Il regarda d'abord de toutes parts; et, fort étonné de ne trouver personne dans ce galetas, qui lui parut un appartement assez singulier, il se mit à le considérer avec beaucoup d'attention. Il vit une lampe de cuivre attachée au plafond, des livres et des papiers en confusion sur une table, une sphère et des compas d'un côté, des fioles et des cadrans de l'autre; ce qui lui fit juger qu'il demeurait au-dessous quelque astrologue qui venait faire ses observations dans ce réduit.

Il rêvait au péril que son bonheur lui avait fait éviter, et délibérait en lui-même s'il demeurerait là jusqu'au lendemain ou s'il prendrait un autre parti, quand il entendit pousser un long soupir auprès de lui. Il s'imagina d'abord que c'était quelque fantôme de son esprit agité, une illusion de la nuit; c'est pourquoi, sans s'y arrêter, il continua ses réflexions.

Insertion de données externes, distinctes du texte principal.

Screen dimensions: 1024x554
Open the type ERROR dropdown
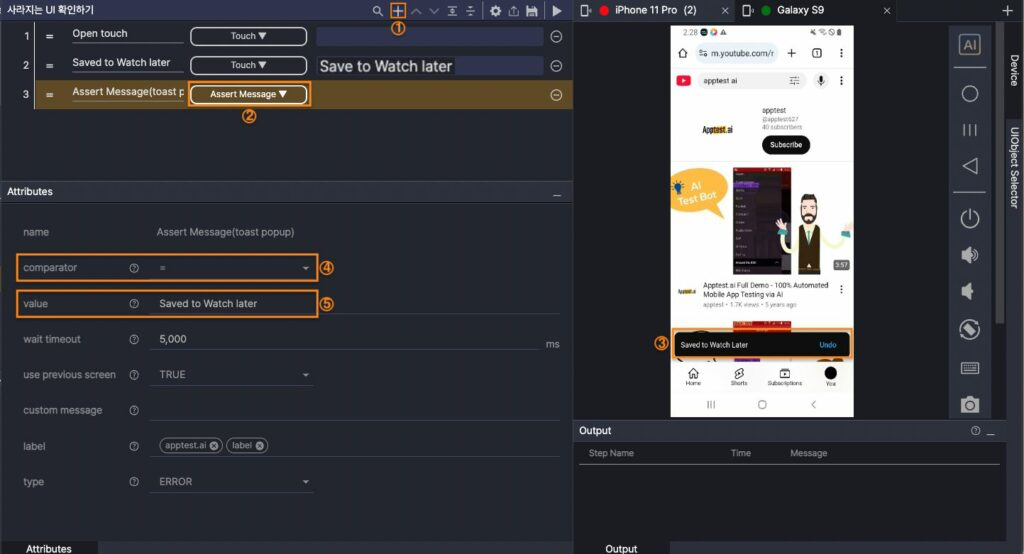coord(305,482)
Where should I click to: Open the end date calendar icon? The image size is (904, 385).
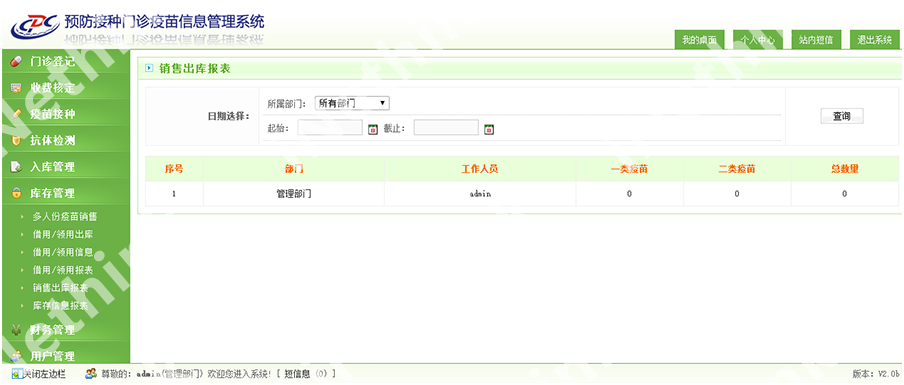coord(489,129)
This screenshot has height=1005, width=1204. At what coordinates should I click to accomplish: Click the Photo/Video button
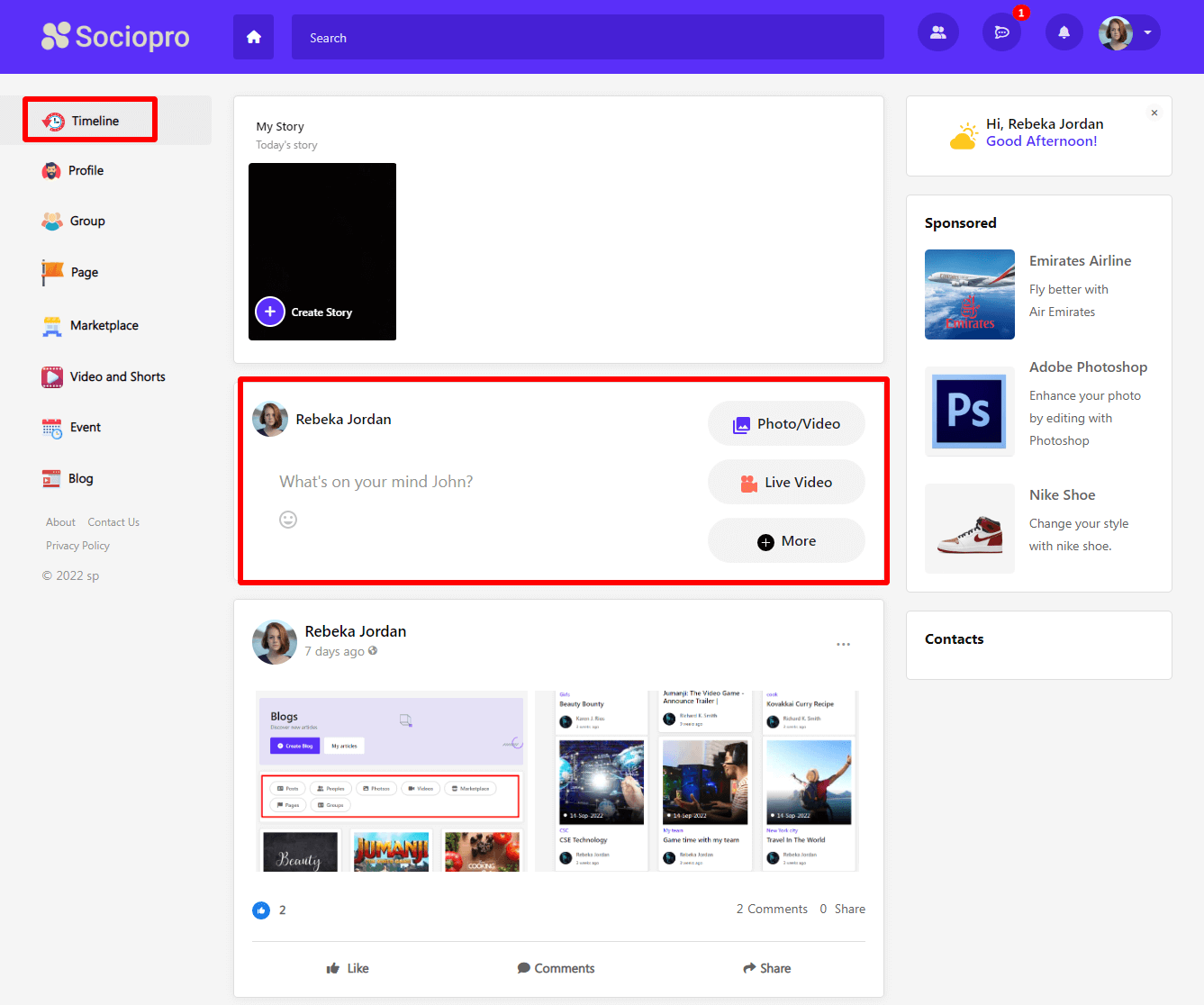point(786,424)
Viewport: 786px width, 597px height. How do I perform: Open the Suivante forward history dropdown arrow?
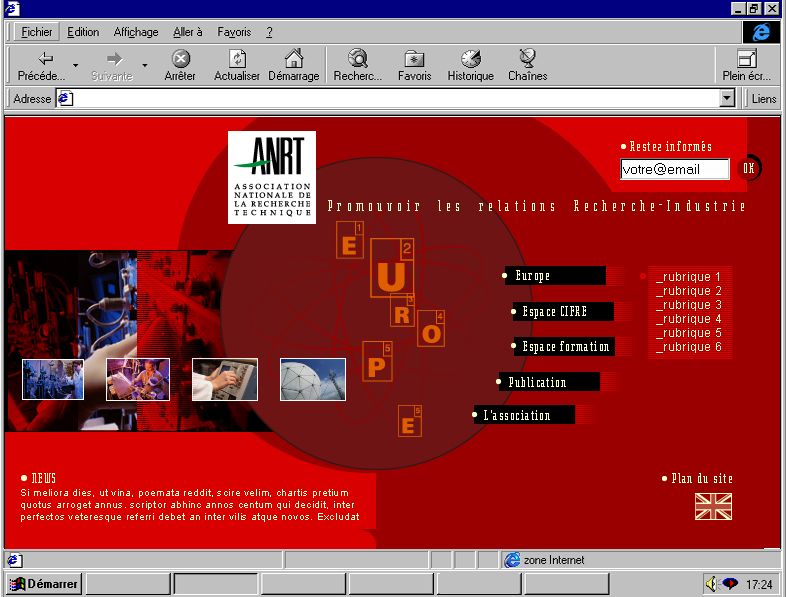144,66
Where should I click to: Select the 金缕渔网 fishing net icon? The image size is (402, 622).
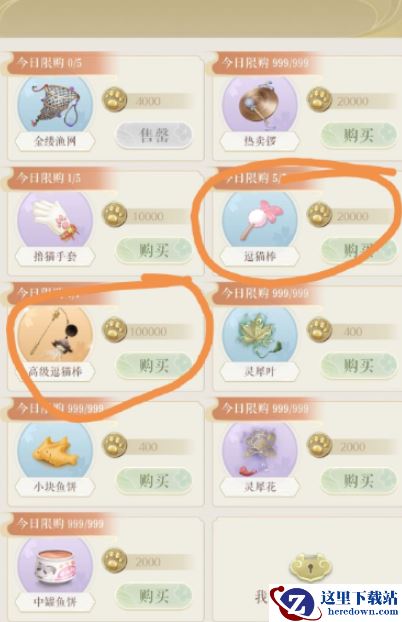(x=55, y=105)
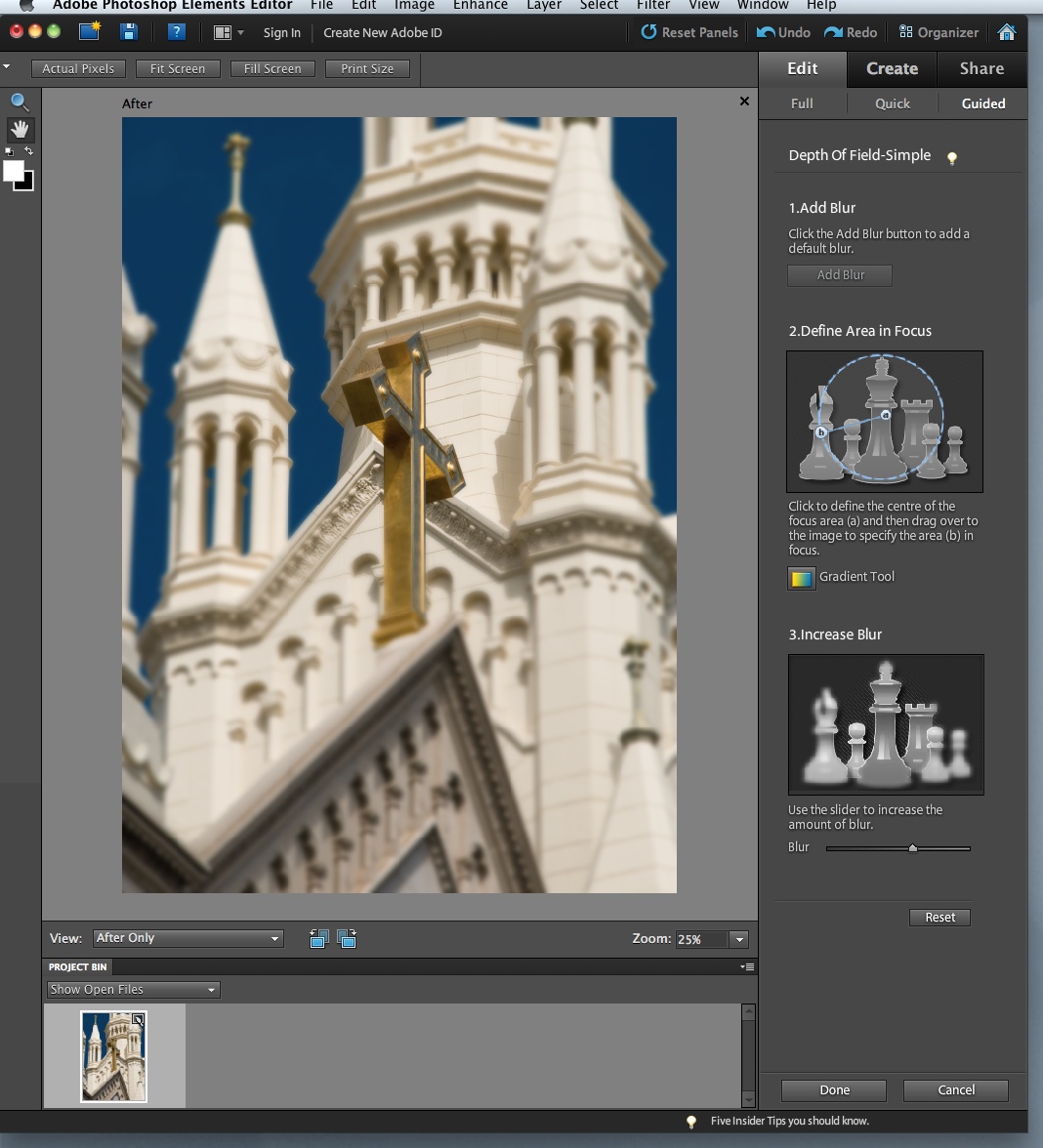Select the church thumbnail in Project Bin
This screenshot has height=1148, width=1043.
pyautogui.click(x=113, y=1057)
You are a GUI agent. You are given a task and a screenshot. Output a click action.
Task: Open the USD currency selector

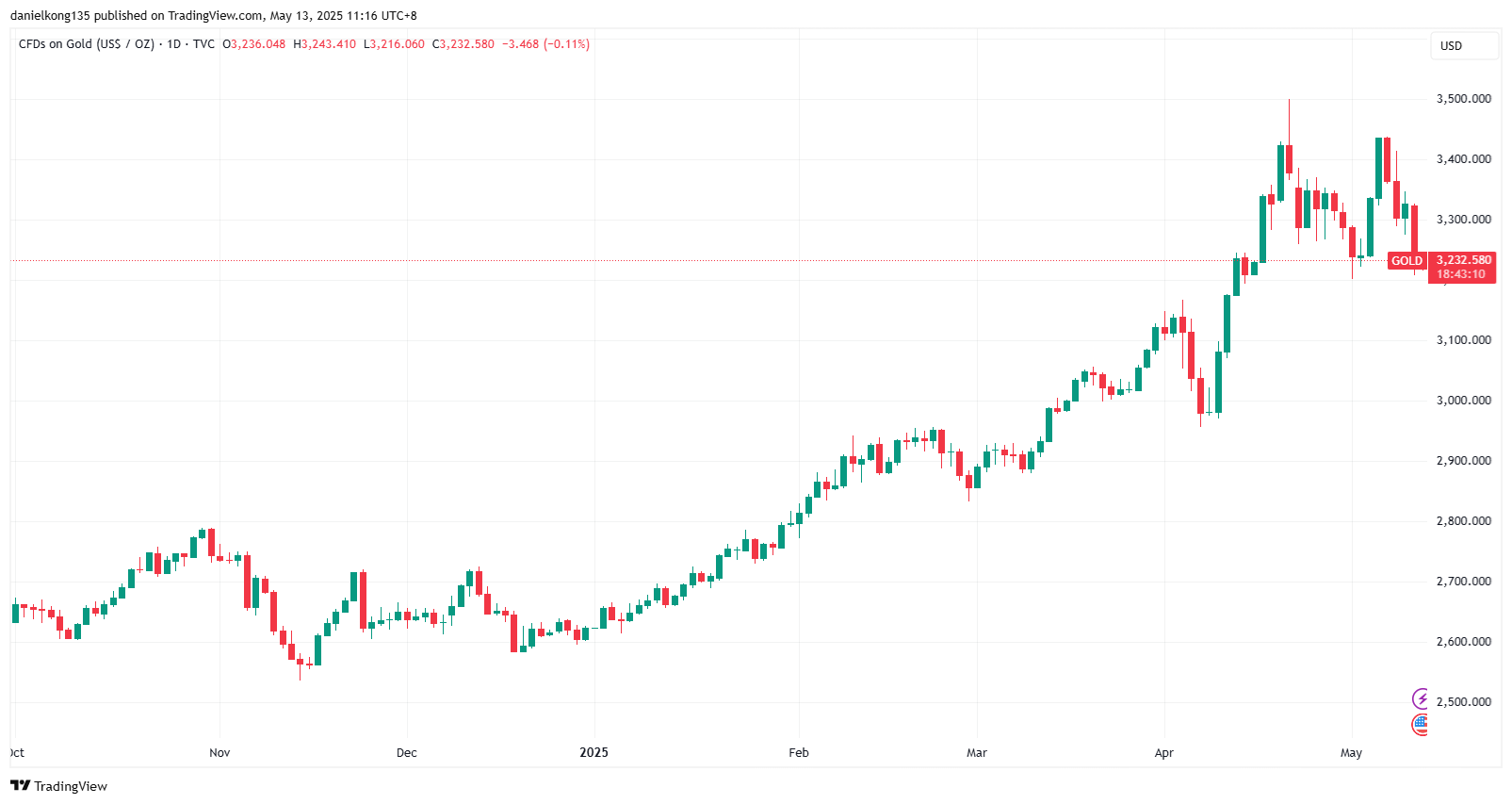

Mais, ayant ouï soupirer pour la seconde fois, il ne douta plus que ce ne fût une chose réelle; et, bien qu'il ne vît personne dans la chambre, il ne laissa pas de s'écrier : Qui diable soupire ici? C'est moi, seigneur écolier, lui répondit aussitôt une voix qui avait quelque chose d'extraordinaire; je suis depuis six mois dans une de ces fioles bouchées. Il loge en cette maison un savant astrologue qui est magicien c'est lui qui, par le pouvoir de son art, me tient enfermé dans cette étroite prison. Vous êtes donc un esprit? dit don Cleophas, un peu troublé de la nouveauté de l'aventure. Je suis un démon, repartit la voix. Vous venez ici fort à propos pour me tirer d'esclavage. Je languis dans l'oisiveté; car je suis le diable de l'enfer le plus vif et le plus laborieux.